He rang off there and then, and the girl turned disconsolately away — to find the parlor-maid at her elbow. Dinner was ready, and she must sit down alone.

Chapter III

The Confidential Clerk

Had Lucas Etherton come home to dinner, his daughter’s naturally healthy appetite would have done justice to the carefully cooked food which always appeared on the tabie at Low Hall. But as things were, Letty could make no more than a pretense of eating, and she was glad to escape and get out into a favorite quiet nook in the garden. That had been an ideal day of spring, full of warmth and brightness, but the events of the last two hours had driven all its color away. What was the secret which Lucas Etherton had evidently been keeping to himself? Why should he take old Sir Cheville into his confidence about it? Why did he not take her into that confidence? — he and she had been inseparable, ever since she had come home from school eighteen months earlier. But, to be sure, there was a reason why her father was taking Sir Cheville into counsel — he owed Sir Cheville five thousand pounds. It galled her to think that money was owing to this proud, arrogant old man. There was a great deal of old-fashioned pride in the Etherton race, and Letty had her full share of it, and it was peculiarly distasteful to her to know that her father owed money to Marston Stanbury’s uncle which he could not pay on demand, and about which he spoke with curious uncertainty and vagueness. Moreover, she was utterly puzzled by what she had learned that afternoon. Her father’s mill was always running, he was employing four or five hundred workpeople, and there must be a lot of money about somewhere. Why, then, did he not pay Sir Cheville Stanbury his five thousand pounds and have done with him? And why, having said with emphasis that he wouldn’t tell Sir Cheville his plans if he owed him fifty thousand, did he suddenly turn round and say that, after all, he would take him into his confidence?

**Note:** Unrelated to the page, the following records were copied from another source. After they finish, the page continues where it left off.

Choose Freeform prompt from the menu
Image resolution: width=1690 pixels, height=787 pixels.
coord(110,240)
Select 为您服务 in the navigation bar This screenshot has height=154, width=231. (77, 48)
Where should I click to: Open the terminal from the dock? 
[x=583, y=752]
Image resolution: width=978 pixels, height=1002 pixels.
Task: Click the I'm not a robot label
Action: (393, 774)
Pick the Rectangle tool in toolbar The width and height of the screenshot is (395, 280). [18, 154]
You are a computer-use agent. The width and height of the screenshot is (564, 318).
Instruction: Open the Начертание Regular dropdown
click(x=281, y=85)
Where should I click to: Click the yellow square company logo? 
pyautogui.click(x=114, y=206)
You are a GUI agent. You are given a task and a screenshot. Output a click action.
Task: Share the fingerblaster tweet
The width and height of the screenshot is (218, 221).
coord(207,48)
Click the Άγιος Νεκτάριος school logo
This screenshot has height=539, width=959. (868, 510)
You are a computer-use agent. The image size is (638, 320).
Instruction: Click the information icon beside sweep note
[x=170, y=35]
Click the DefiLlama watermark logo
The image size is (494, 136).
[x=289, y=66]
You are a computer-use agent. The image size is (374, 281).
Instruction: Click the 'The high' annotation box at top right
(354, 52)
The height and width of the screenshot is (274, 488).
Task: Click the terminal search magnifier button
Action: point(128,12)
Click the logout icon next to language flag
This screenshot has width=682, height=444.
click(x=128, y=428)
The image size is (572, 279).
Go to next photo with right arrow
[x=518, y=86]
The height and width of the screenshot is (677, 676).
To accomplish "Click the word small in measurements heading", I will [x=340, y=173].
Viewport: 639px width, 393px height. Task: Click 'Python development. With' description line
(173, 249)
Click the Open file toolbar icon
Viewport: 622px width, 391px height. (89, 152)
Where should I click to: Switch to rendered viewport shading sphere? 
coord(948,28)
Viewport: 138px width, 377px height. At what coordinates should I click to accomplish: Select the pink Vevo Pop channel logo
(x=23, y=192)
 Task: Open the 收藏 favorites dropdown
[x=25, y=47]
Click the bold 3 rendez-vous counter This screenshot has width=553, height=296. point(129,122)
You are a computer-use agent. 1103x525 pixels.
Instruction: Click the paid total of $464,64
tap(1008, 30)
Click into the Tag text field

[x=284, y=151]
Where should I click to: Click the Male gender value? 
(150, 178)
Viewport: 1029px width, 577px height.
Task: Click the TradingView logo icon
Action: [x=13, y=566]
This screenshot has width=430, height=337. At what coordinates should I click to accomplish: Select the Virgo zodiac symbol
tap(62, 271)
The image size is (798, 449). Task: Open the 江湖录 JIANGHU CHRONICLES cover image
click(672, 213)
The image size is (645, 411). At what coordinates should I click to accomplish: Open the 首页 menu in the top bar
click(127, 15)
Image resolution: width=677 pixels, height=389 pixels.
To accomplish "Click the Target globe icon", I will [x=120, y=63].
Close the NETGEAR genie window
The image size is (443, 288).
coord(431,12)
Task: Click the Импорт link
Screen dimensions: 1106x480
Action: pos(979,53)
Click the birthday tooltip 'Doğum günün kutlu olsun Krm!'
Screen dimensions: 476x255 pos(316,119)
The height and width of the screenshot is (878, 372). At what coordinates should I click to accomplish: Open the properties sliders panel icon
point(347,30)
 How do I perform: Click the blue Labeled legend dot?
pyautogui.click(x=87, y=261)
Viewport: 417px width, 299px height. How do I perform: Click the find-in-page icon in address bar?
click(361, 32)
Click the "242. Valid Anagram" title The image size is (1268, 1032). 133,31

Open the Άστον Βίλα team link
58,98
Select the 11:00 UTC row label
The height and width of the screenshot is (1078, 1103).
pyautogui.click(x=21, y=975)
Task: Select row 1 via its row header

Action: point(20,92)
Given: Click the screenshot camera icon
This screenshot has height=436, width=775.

Letty Etherton was one of those people who become utterly miserable if left alone with a wearing secret. If her father had only come home that evening, she would have made a clean breast to him of her knowledge of what had happened at the mill, and have begged him to tell her what it all meant. But Lucas had not come, was not coming; she did not even know where his business had taken him. And there was no mother to turn to — Mrs. Etherton had been dead some years — and no brother and no sister. She needed a confidential ear that could be trusted, and the knowledge of this sent her thoughts instinctively flying to her godfather, Mr. Nicholas Getherfield, an old gentleman who lived, all alone, in a queer old house seven miles higher up the valley.

To think of Mr. Getherfield, with his sweet, quiet, old-world manners, his ready sympathy and understanding, was sufficient to make Letty long to go to him, and within a few minutes she had made up her mind; had got out her bicycle and taken the road which led far into the wilder, uninhabited parts of Lithersdale. In half an hour she had left the mills and houses behind, and was following a winding track that ran between the river and the hillside. And there, as she turned the corner of a coppice of stunted oak trees, just then bursting into leaf, she came face to face with her father’s clerk, Bradwell Pike, who was busily engaged at the roadside, mending a puncture in the tube of his bicycle.

Letty had no reason for sharing the boyish aversion which Marston always manifested whenever Pike crossed his path. She had known Pike ever since she was ten years old. He was as much a feature of the Old Mill as the ancient water-wheel or the stone sundial in the mill garden. She knew him as her father’s clerk — a quiet, reserved, hardworking fellow, eminently useful. She had grown so used to his looks and appearance that she had never particularly noticed them. Perhaps his nose was a trifle too long, and too thin about the nostrils; perhaps his eyes were too closely set together; perhaps he carried an habitual air of furtive secrecy — but Letty had never thought of him as anything else than the clerk at the mill. And she was only thinking of him in this way when she jumped off her bicycle at his side.

“Mr. Pike!” she exclaimed, “do you happen to know where my father has gone on business? He telephoned to me at six o’clock saying he was going somewhere, for the night, but he was in such a hurry that he didn’t say where. Do you know anything about it?”

Pike, who was endeavouring to locate the puncture in his tube, looked up eagerly from his work.

“I don’t, Miss Letty,” he answered. “I don’t know anything at all. He never said a word to me. He came into the office from the mill just before six, and I heard him telephoning to you — then he went out, straight off. But I should say he was going over to the station to catch the six-ten into Hallithwaite.”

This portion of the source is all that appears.